Jewish cemetery in Karaganda
Karaganda began to develop rapidly in the 1930s. In 1934, it received the status of a city. Jews appeared in the city as engineer and technical workers and doctors at construction sites of the first five-year plans, exiled during the repressions of the 1930s and early 1950s, as well as evacuated specialists from the occupied regions of the USSR during World War II.
As of 2017, there were 17 cemeteries in Karaganda. According to local media reports, 12 of them did not have normal roads. Jewish burials are in the cemetery known as Dalniy Park. In 2017, the entrances to it were in a deplorable state. In 2018, through the efforts of Jewish organizations, the cataloging of the Jewish part of the cemetery began.
As of 2020, more than 300 burials were included in the electronic catalog.
There are about 21 graves in the cemetery where the dates of birth and burial have not been preserved. On 11 of them the names, surnames and patronymics are fully preserved, on two you can read only the names of Klyatskinas and Fleischer, on three - the name and surname - Luchevskaya Esfir, Okshtein Yakov and Frampolsky Igor. On three others, only the names Leia, Tanya, Ella have survived. On one grave you can read the surname and initials - Manevich M.F.

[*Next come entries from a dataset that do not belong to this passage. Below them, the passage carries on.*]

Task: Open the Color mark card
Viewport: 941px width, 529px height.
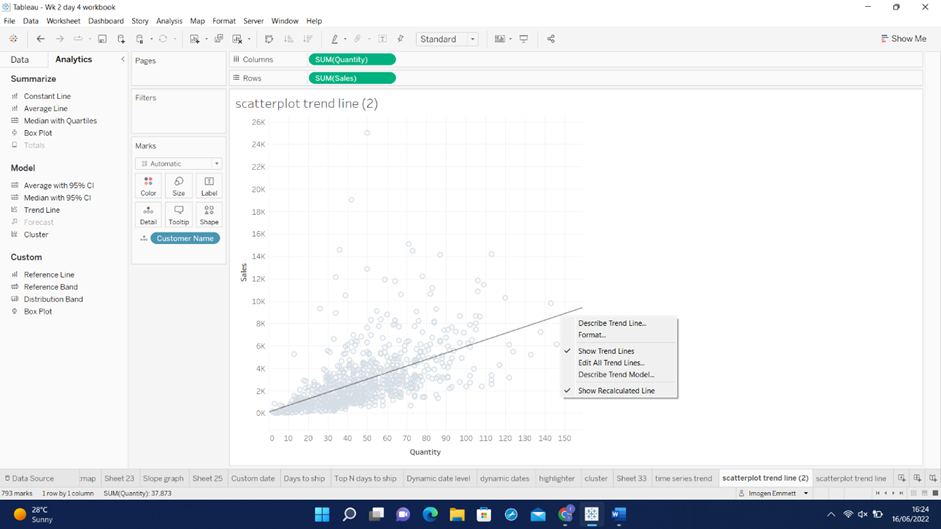Action: (x=148, y=186)
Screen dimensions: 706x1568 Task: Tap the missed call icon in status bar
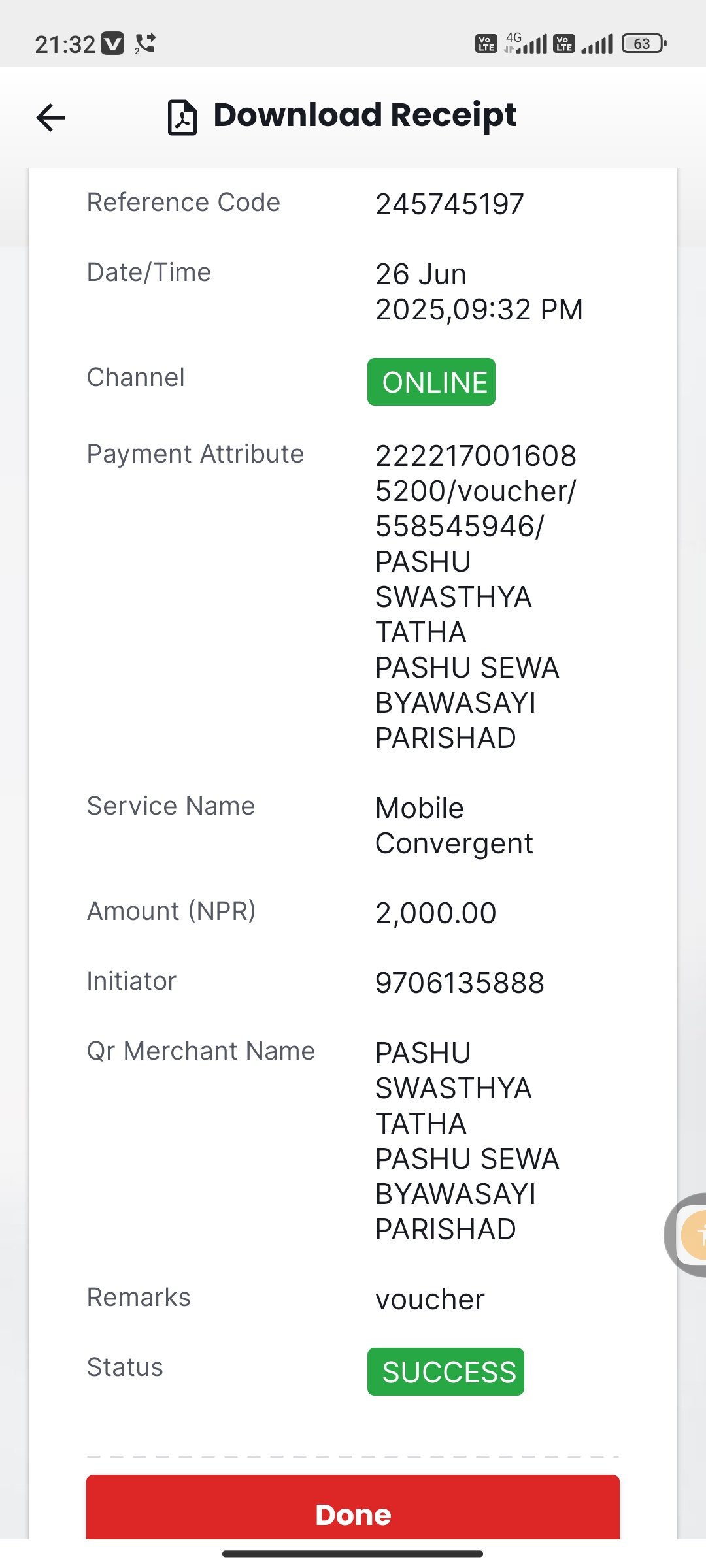click(x=144, y=44)
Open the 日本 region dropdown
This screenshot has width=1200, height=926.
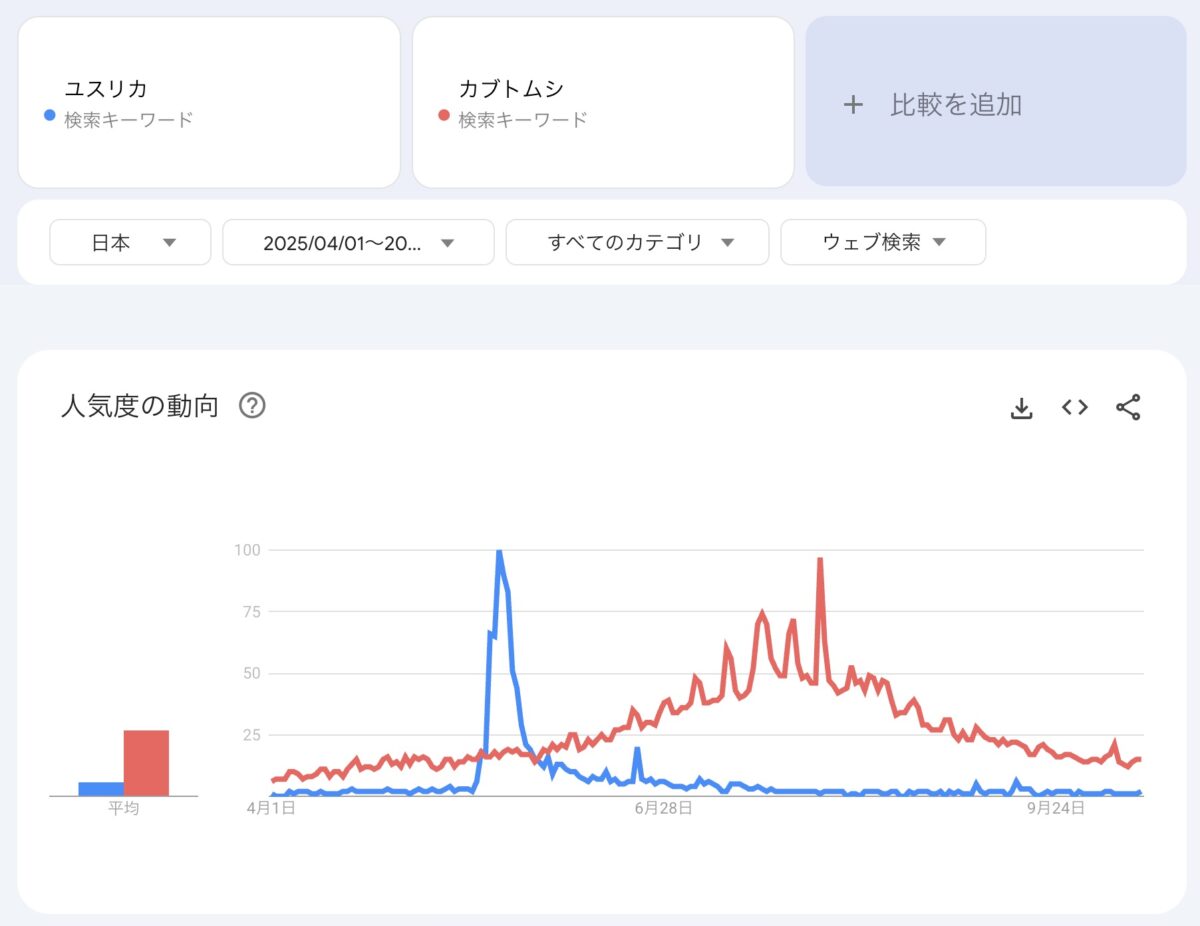(x=130, y=242)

The dates of birth have not been preserved on seven graves, but the dates of death can be read. These are the graves of Woldmann H.M. 1942, German Pinkhus Itskovich 1942, Salop Girsh Moissevich 1945, Albert Dvoira Rafuelyevna 1962, Gerbera (without specifying the initial or full name) 1983, Elizaveta Moiseevna Polyakova 1979 and Manya Iosifovna Goldberg 1990.
The earliest burials belong to the aforementioned Woldmann H.M. and to German Pinkhus Itskovich. They are dated 1942. The latest burial belongs to Kulieva Edita Gdalevna (1934 - 2016).
On seven more graves, the dates of burial have not been preserved, but the dates of birth are indicated. Only one of them does not indicate the patronymic of the deceased, but the name and surname remained - Boris Katz, born in 1905. On the other six, you can fully read the anthroponyms: Rabin Hasya Shmul (born in 1895), Kipnis Semyon Mikhailovich (born in 1900), Kaushaner Tatyana Yakovlevna (born in 1907), Levitskaya Fanya Moiseevna (born in 1914), Rabin Eina Khaimovich (born in 1921) and Levinzon Maya Arkadyevna (born in 1952).
Among the burials, there are both single and family ones. Noteworthy is the grave of the Belinkovich family, Genakh and Feiga, buried in 1976. The monument is designed in the form of the Star of David.